How Lye Is Calculated for Cold Process Soap
Soap is the product of a chemical reaction called saponification: fats and oils react with lye (sodium hydroxide, NaOH) to form soap and glycerin. Every oil reacts differently, so each has its own saponification value (SAP) that tells you how many grams of lye it takes to fully turn one gram of that oil into soap. Olive oil has a SAP of about 0.134, coconut oil 0.183, palm oil 0.141, shea and cocoa butter around 0.128 to 0.137, and castor oil about 0.129. To size a batch, you multiply each oil weight by its SAP value and add the results together to get the total lye needed at 0% superfat.
Superfat and Water: The Two Dials That Matter
You almost never want to use 100% of that calculated lye. A superfat (also called a lye discount) holds back a small percentage of the lye so a little oil stays unsaponified, making the bar gentler and insuring against measuring errors so no harsh excess lye remains. Five percent is the standard sweet spot. Water does not change the chemistry; it only dissolves the lye and controls how fast the soap thickens and how long it cures. This tool sizes water as a percentage of total oil weight, defaulting to a safe 33%.

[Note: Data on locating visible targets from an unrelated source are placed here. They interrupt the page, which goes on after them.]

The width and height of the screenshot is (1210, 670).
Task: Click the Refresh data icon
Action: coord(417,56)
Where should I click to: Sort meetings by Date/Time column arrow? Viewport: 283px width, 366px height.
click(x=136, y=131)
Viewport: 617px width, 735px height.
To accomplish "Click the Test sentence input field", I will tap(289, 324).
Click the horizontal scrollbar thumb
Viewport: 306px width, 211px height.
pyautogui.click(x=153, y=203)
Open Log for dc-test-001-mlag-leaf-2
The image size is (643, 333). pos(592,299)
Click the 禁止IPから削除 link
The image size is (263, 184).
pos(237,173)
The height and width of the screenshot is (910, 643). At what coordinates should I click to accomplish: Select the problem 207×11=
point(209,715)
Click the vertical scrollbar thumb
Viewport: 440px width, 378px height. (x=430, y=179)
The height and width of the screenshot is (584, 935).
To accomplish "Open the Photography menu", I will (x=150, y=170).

lye = sum(oil weight x SAP value) x (1 - superfat%) ; water = total oils x water%
Why You Weigh Everything
Soap making is chemistry, not cooking. A 500-gram oil batch at a 5% superfat needs roughly 70 to 75 grams of lye depending on the oil blend, and being off by even a few grams shifts the bar from gentle to harsh. Always weigh oils, lye, and water on a digital scale in grams, and never measure lye by volume.
Frequently Asked Questions
What is superfat and what percentage should I use?

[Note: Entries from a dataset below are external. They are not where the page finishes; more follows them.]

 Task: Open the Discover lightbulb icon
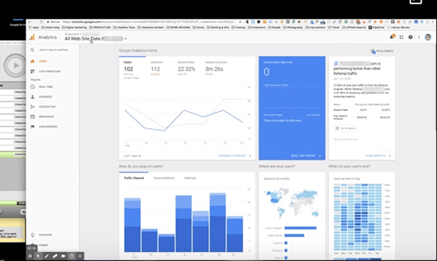pyautogui.click(x=33, y=235)
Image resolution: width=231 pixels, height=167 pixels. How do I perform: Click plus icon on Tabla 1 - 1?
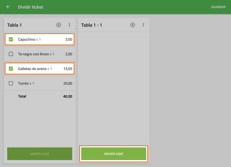pos(133,25)
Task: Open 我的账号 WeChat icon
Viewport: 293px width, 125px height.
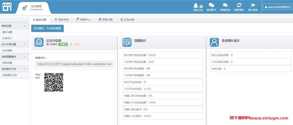Action: pyautogui.click(x=211, y=5)
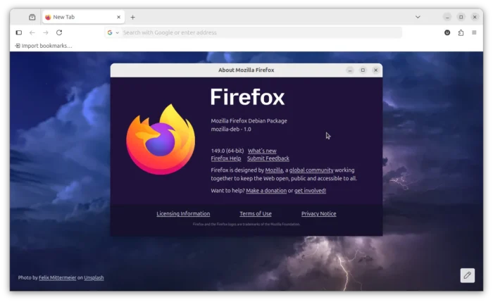The image size is (493, 302).
Task: Open the Extensions puzzle icon
Action: (461, 32)
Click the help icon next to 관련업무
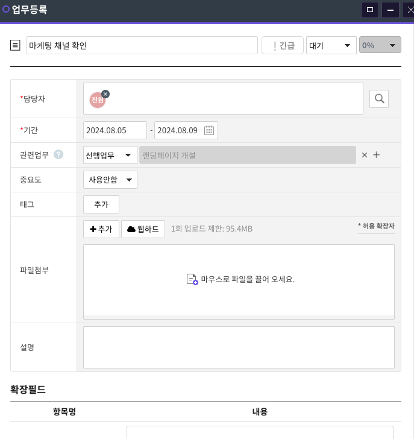 (58, 155)
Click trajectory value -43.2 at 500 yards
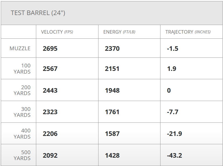The width and height of the screenshot is (223, 166). 174,156
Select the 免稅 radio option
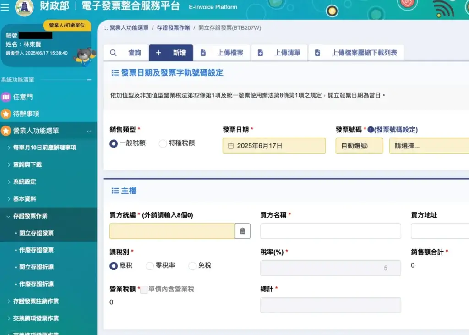Screen dimensions: 469x335 coord(192,266)
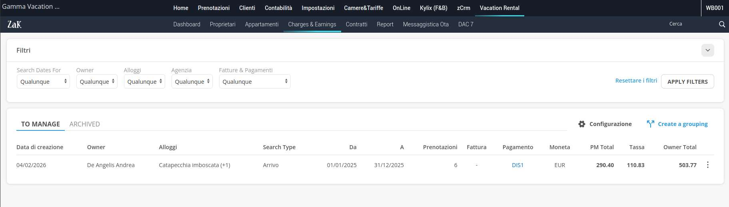Select the TO MANAGE tab
Viewport: 729px width, 207px height.
click(40, 124)
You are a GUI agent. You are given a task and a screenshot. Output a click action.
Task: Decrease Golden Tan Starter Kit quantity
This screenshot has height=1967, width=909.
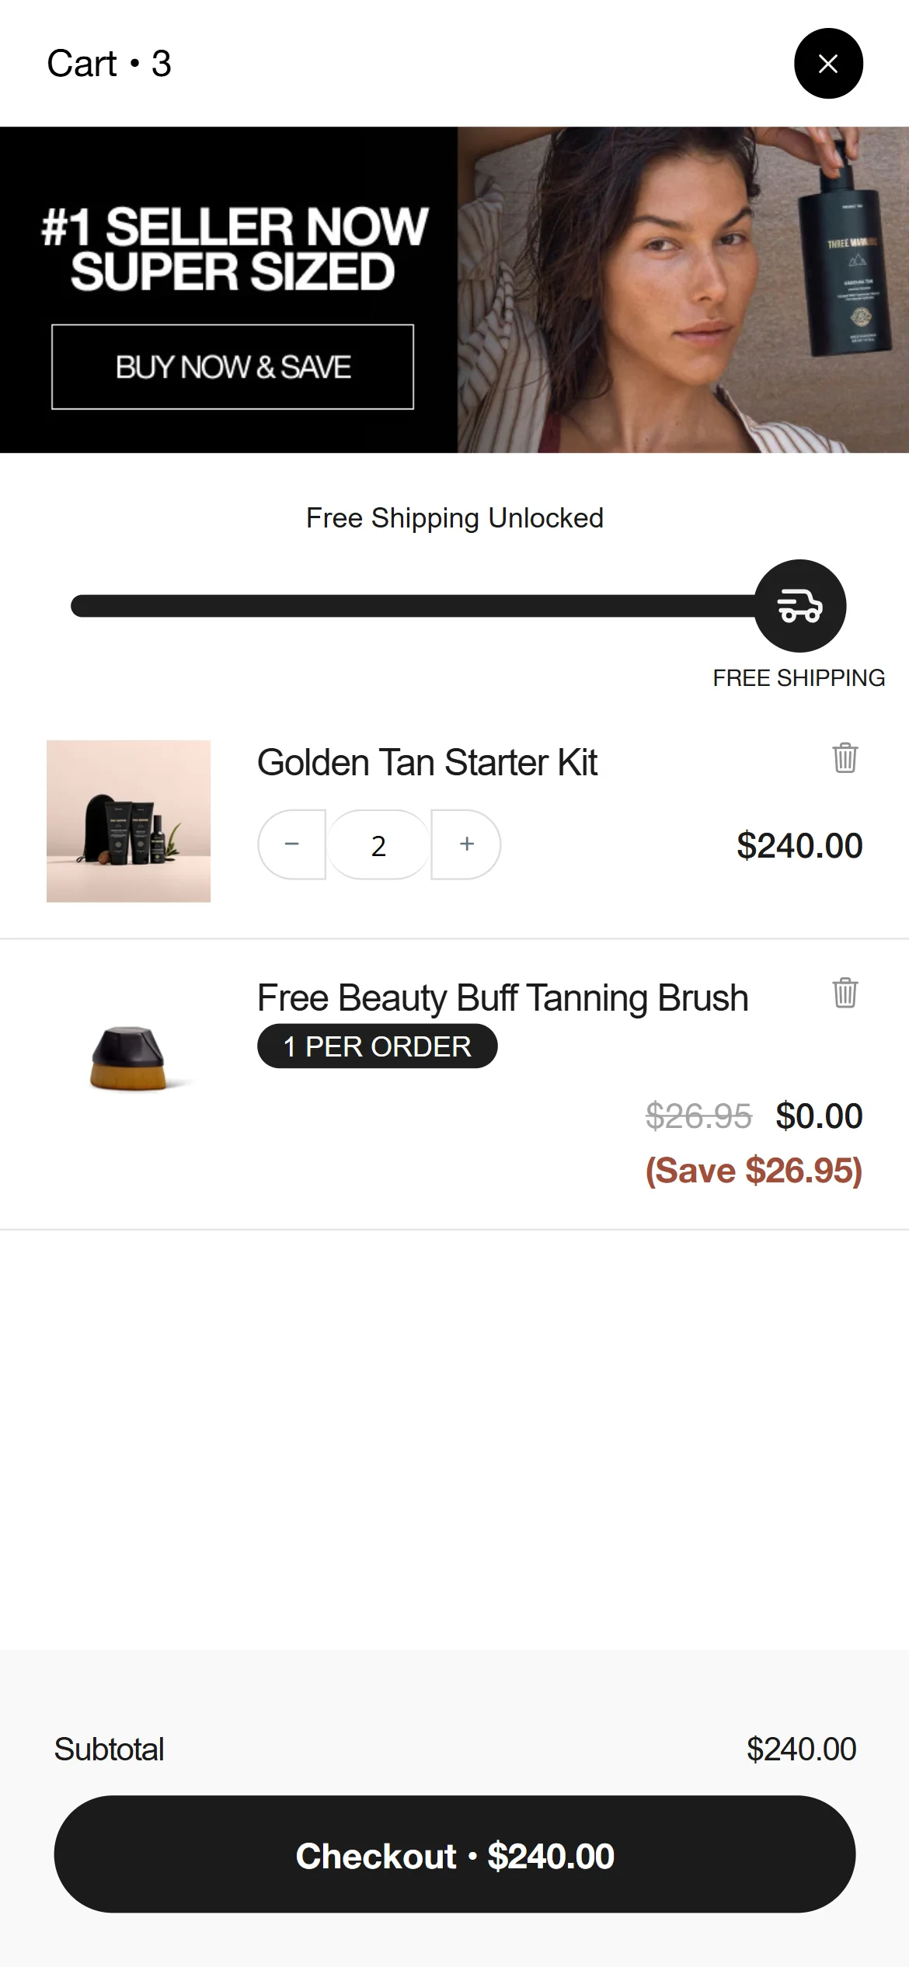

Superfat is the percentage of oils left unsaponified by holding back that much lye, which makes the finished bar milder and more moisturizing. Five percent is the recommended default for most recipes; go lower (3%) for a harder, more cleansing bar, or higher (7 to 10%) for an extra-gentle bar that may be slightly softer and shorter-lived.
How much water do I use for cold process soap?
A common starting point is water equal to about 33% of your total oil weight, which gives a safe, workable lye solution. Using more water (around 38%) extends working time but lengthens cure, while a water discount (around 28%) speeds up trace and hardens the bar faster but leaves less room for error, so beginners should stick near 33%.
Why can't I just measure lye by the scoop?
Lye must be measured by weight on a digital scale, never by volume, because the amount is calculated precisely from your oil weights and saponification values. A scoop varies with packing and humidity, and too little lye leaves greasy, oily soap while too much leaves caustic, skin-burning excess in the bar.
Is this calculator for NaOH (bar soap) or KOH (liquid soap)?
It uses sodium hydroxide (NaOH) saponification values, which are for solid bar soap made by the cold process method. Liquid and paste soaps use potassium hydroxide (KOH), which has different SAP values and a different purity factor, so do not use these numbers for a KOH recipe.
Practical Guide for Cold Process Soap Lye Calculator
Run your recipe twice before you ever touch lye. Saponification values come from oil databases and assume pure, fresh oils, so it pays to double-check your numbers and confirm every oil is in the recipe at the weight you intend. A single transposed digit or a forgotten butter can swing the lye amount enough to ruin a batch, so treat the calculation as the most important step, not the mixing.
Respect the chemistry and the safety gear. Sodium hydroxide is caustic and generates heat and fumes the instant it hits water, so always add lye to water (never water to lye), work in a ventilated space, and wear gloves and eye protection. Keep vinegar nearby only for cleanup of spills on surfaces, mix at moderate temperatures around 95 to 110 F, and blend just to a light trace so you have time to pour and add fragrance.
Cure is where good soap becomes great soap. Even a perfectly calculated bar is soft and high in residual water the day it is unmolded. A full four to six week cure lets excess water evaporate and the crystalline soap structure firm up, producing a harder, milder, longer-lasting bar with better lather. Space bars on a rack with airflow, flip them weekly, and label each batch with its superfat and date so you can dial in future recipes.
Quick Checklist
- Weigh every oil, the lye, and the water in grams on a digital scale.
- Confirm your superfat is between 3% and 8% for a balanced bar.
- Always add lye to water, in a ventilated space, wearing gloves and goggles.
- Cure finished bars 4 to 6 weeks on an airflow rack before use.